A fotografia moderna norte-americana é uma clara fonte de inspiração de P.O. Almeida, um empresário paulistano globetrotter, que há muito adotou a câmera fotográfica como sua fiel companheira nas estradas pelo mundo, ao estilo On the Road (1957), obra seminal de Jack Kerouac, espécie de manifesto literário que inspirou os devaneios dos fotógrafos que puseram mochila nas costas, pé na estrada e câmera na mão, nos anos 1960. O escritor também participou de The Americans (1958), livro no qual o fotógrafo suíço Robert Frank, outro ídolo de P.O., devassou o falido sonho desenvolvimentista norte-americano percorrendo os Estados Unidos.

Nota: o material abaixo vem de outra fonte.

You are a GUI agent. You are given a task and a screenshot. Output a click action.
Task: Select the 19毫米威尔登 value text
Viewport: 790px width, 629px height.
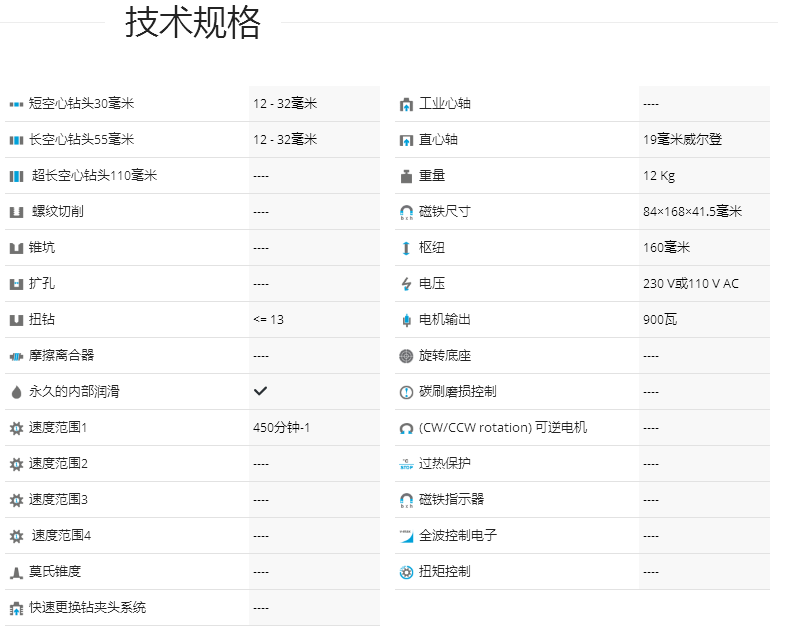682,140
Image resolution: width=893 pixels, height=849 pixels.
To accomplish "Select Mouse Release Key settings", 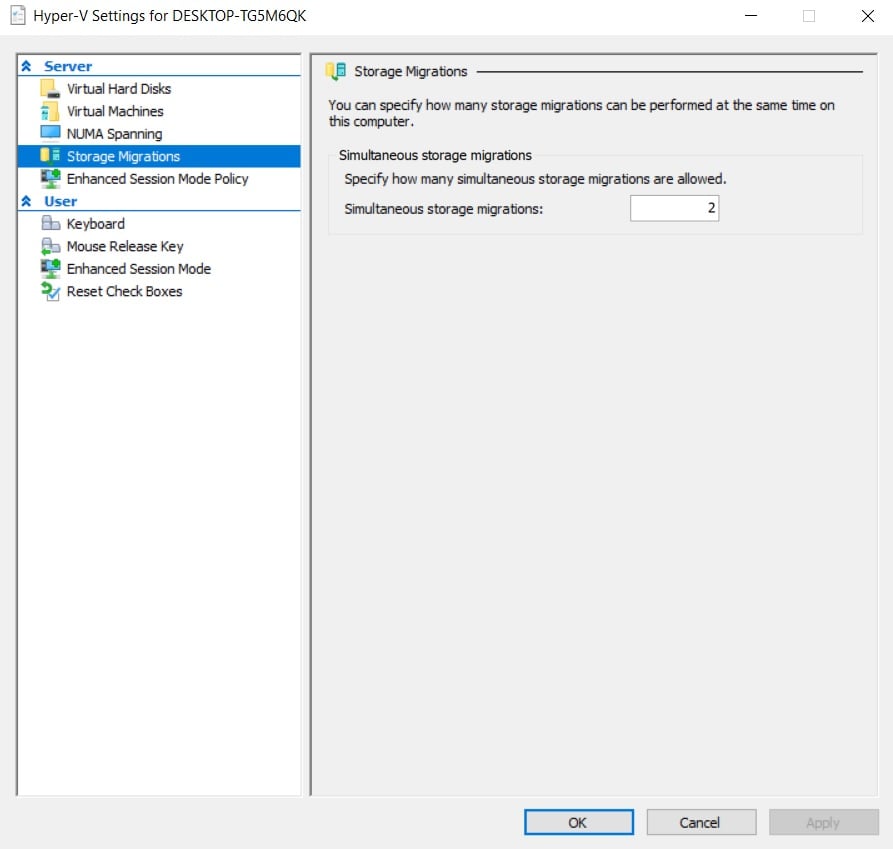I will pyautogui.click(x=125, y=246).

Perceber a irracionalidade e a incoerência do mundo com admiração e fascínio, como faziam os fotógrafos de New Documents ou Robert Frank, é exatamente o que motiva P.O. nessas suas errâncias mundo afora. Passado mais de meio século da mostra no MoMA, essa instância hipnótica do mundo e suas imagens só recrudesceram. O que era ícone de modernização e de nova percepção da sociedade de consumo, preconizada pelos outdoors, neons da publicidade e carros em grande aceleração pelas autopistas, ao crescer de forma ainda mais desordenada, tornou o mundo uma espécie de armadilha que busca seduzir a todo custo nossa já embotada percepção.
O olhar perspicaz de P.O., porém, no lugar de uma crítica ácida e ensimesmada do mundo contemporâneo, utiliza de suas inspiradas composições estilhaçadas para comentar com ironia e uma gargalhada silenciosa os descaminhos da humanidade. Trata-se de um olhar que constata o mundo que construímos a partir dos nossos desejos capitaneados pelo consumo sem, no entanto, julgá-lo. Em paralelo a isso, sua fotografia homenageia seus ídolos que desbravaram tanto o mundo quanto a linguagem fotográfica.

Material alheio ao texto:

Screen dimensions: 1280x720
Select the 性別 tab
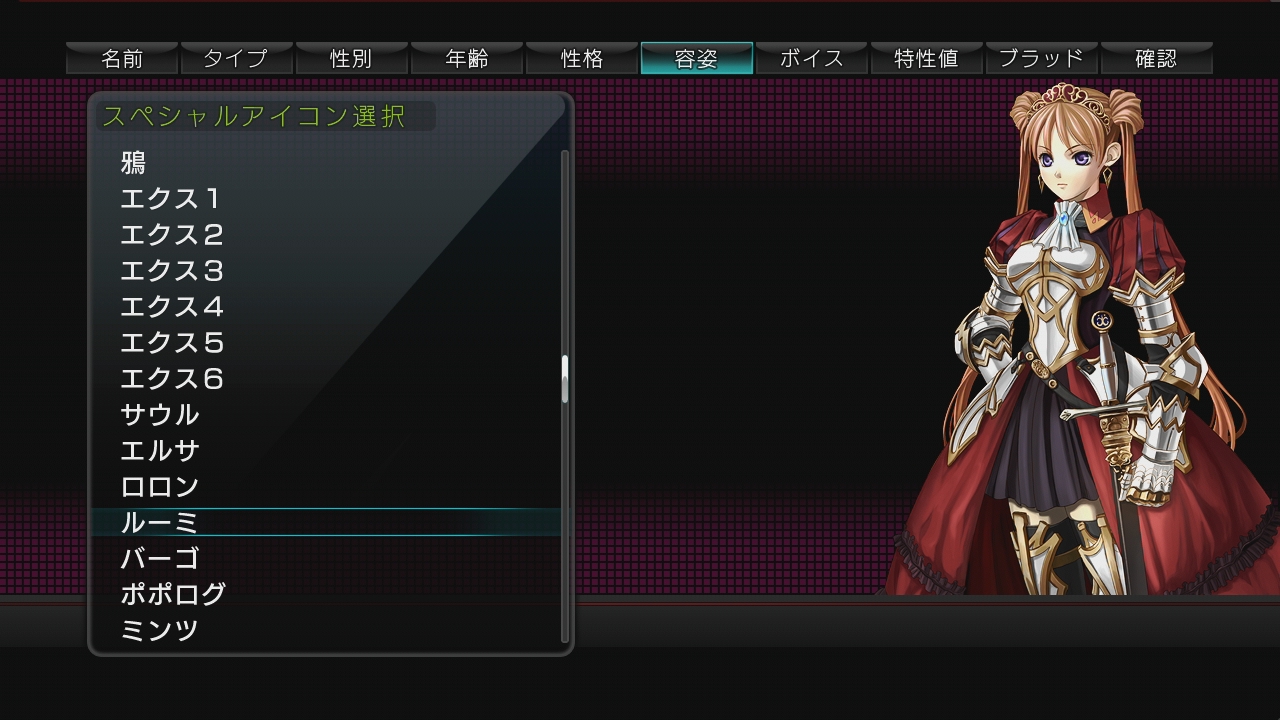tap(352, 59)
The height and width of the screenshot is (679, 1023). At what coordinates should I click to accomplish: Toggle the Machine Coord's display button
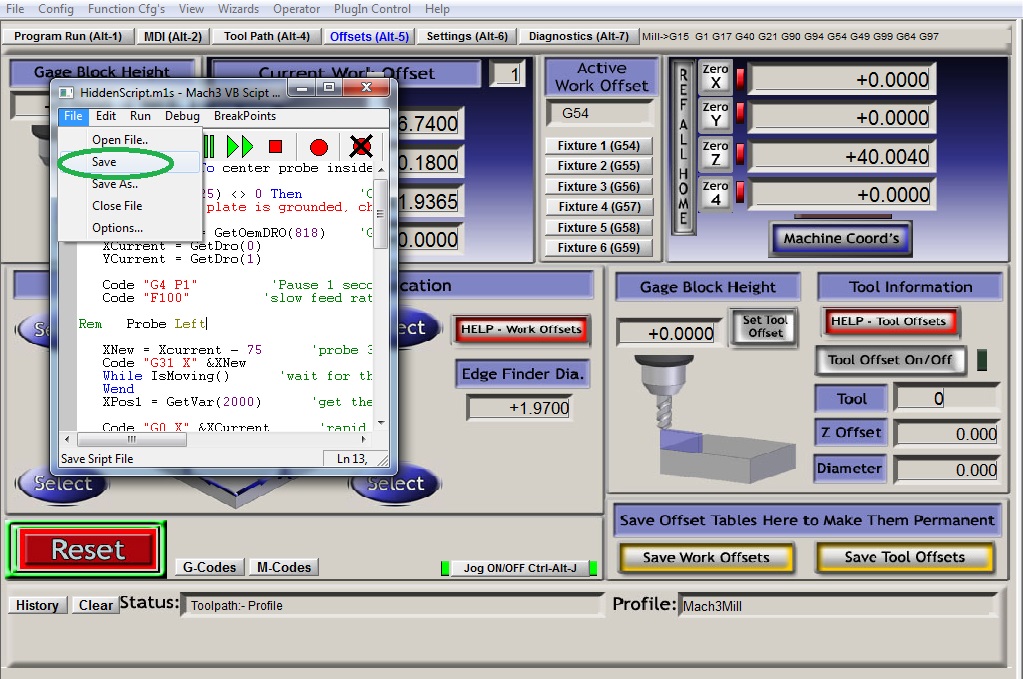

P.O. é aficionado pelo apuro da composição, pelo esmero em organizar linhas e planos, figura e fundo. Essa sintaxe visual elaborada, gestada em tons de cinzas, cria atmosferas e engendra narrativas misteriosas e surpreendentes. No processo de edição de Meio Visível – título que conota tanto o olhar quanto o aparato fotográfico, mas também sinaliza que só enxergamos o mundo pela metade –, as imagens foram se organizando num jogo de revelações e ocultações que de certa forma restauram a experiência de observar as ruas com a avidez de P.O. Uma mulher e um homem camuflados abrem e encerram o livro. Entre o início e o fim da narrativa, esses protagonistas se encontram e se perdem em seus deslocamentos incessantes, como se estivéssemos no roteiro de um filme de suspense.

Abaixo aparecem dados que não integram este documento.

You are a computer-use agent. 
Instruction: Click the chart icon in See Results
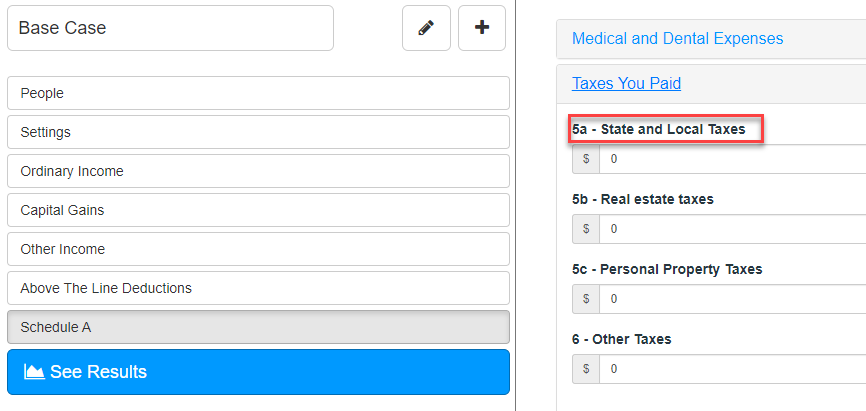[34, 372]
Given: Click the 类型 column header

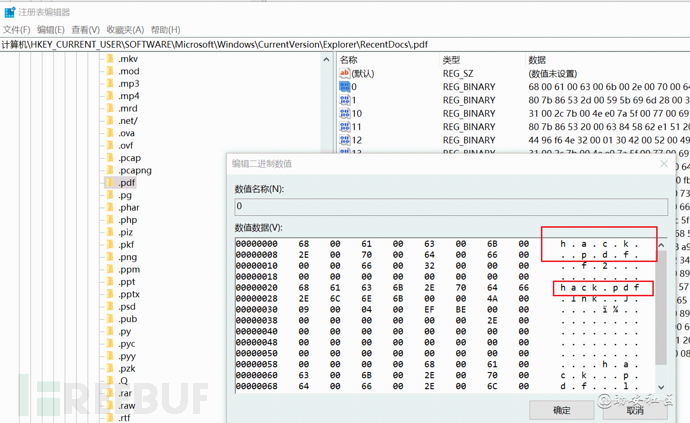Looking at the screenshot, I should 452,60.
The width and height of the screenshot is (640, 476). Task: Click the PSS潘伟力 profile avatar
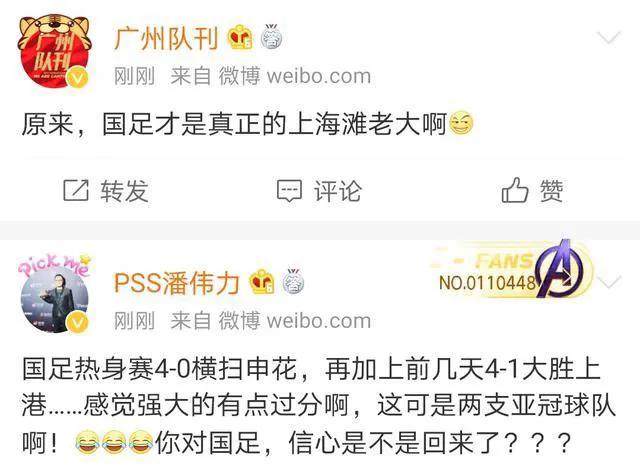click(x=54, y=296)
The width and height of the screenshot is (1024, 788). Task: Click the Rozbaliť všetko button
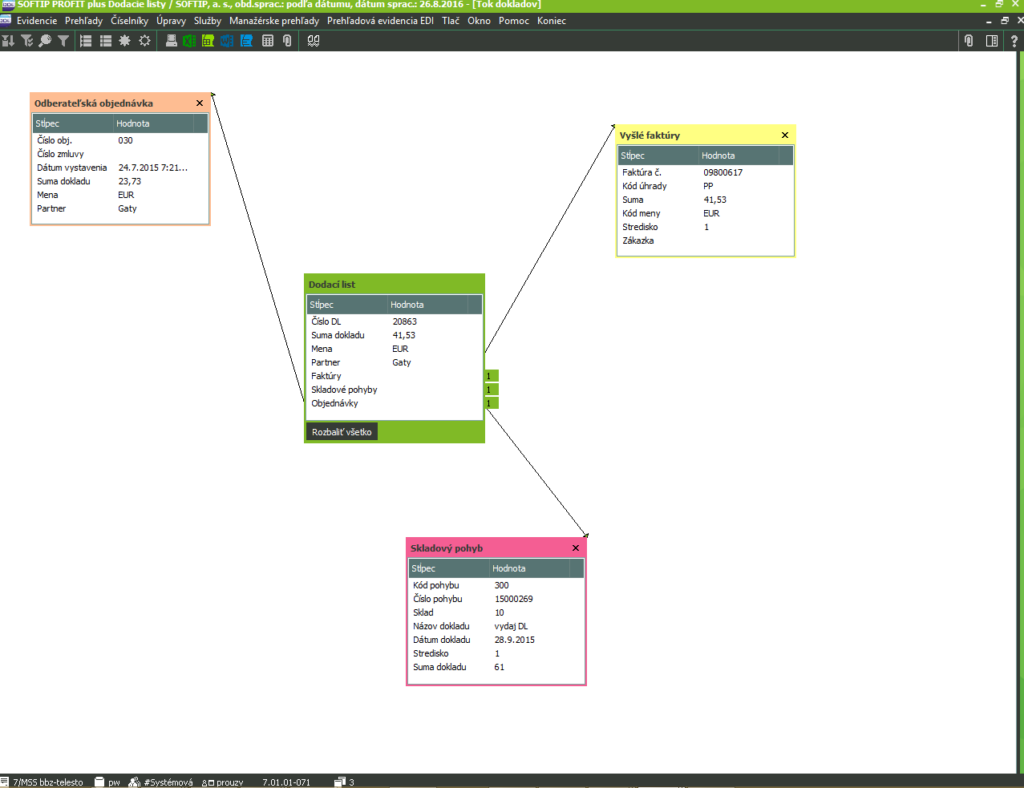coord(341,432)
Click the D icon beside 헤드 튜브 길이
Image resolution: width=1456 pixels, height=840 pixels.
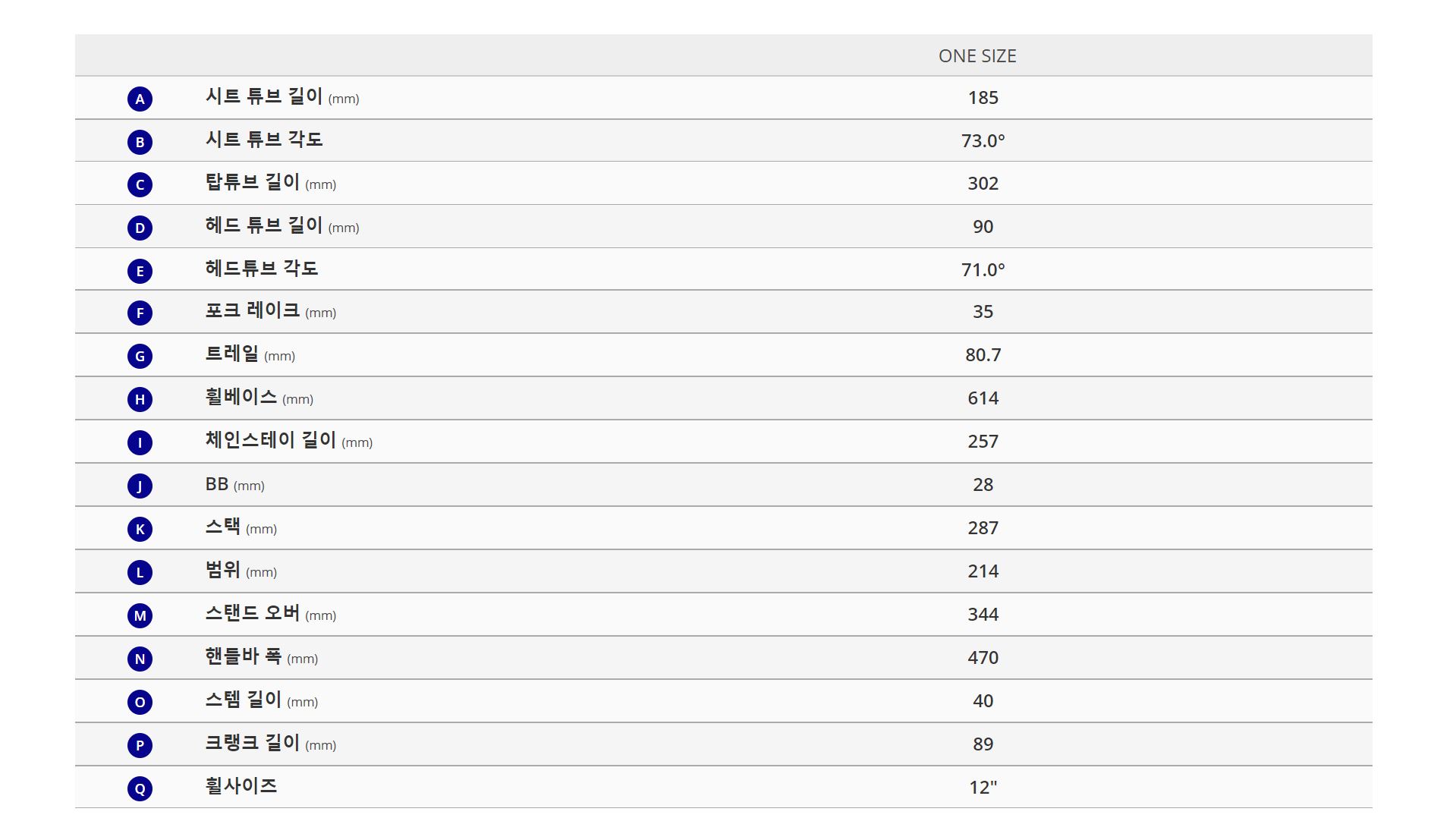click(x=140, y=228)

A fotografia de P.O. Almeida atualiza questões do modernismo no contemporâneo ao construir um intrincado e bem-humorado labirinto no qual nos percebemos velozes e furiosos em demasia. A fotografia para ele torna-se a possibilidade de desmontar e remontar as peças que formam a paisagem, gerando assim a possibilidade de infinitas combinações narrativas. O mundo nada mais é que um quebra-cabeça aguardando que o decifremos antes de sermos esmagados pelas mandíbulas do tempo, como sinaliza Lee Friedlander:
A câmera não é apenas um espelho d’água e as fotografias não são exatamente o espelho, o espelho na parede que fala com a língua torcida. O testemunho é registrado e as peças se juntam no momento fotográfico, que é muito simples e completo. O dedo mental pressiona o botão da máquina tola, para o tempo e segura o que suas mandíbulas podem agarrar e o que a luz vai manchar.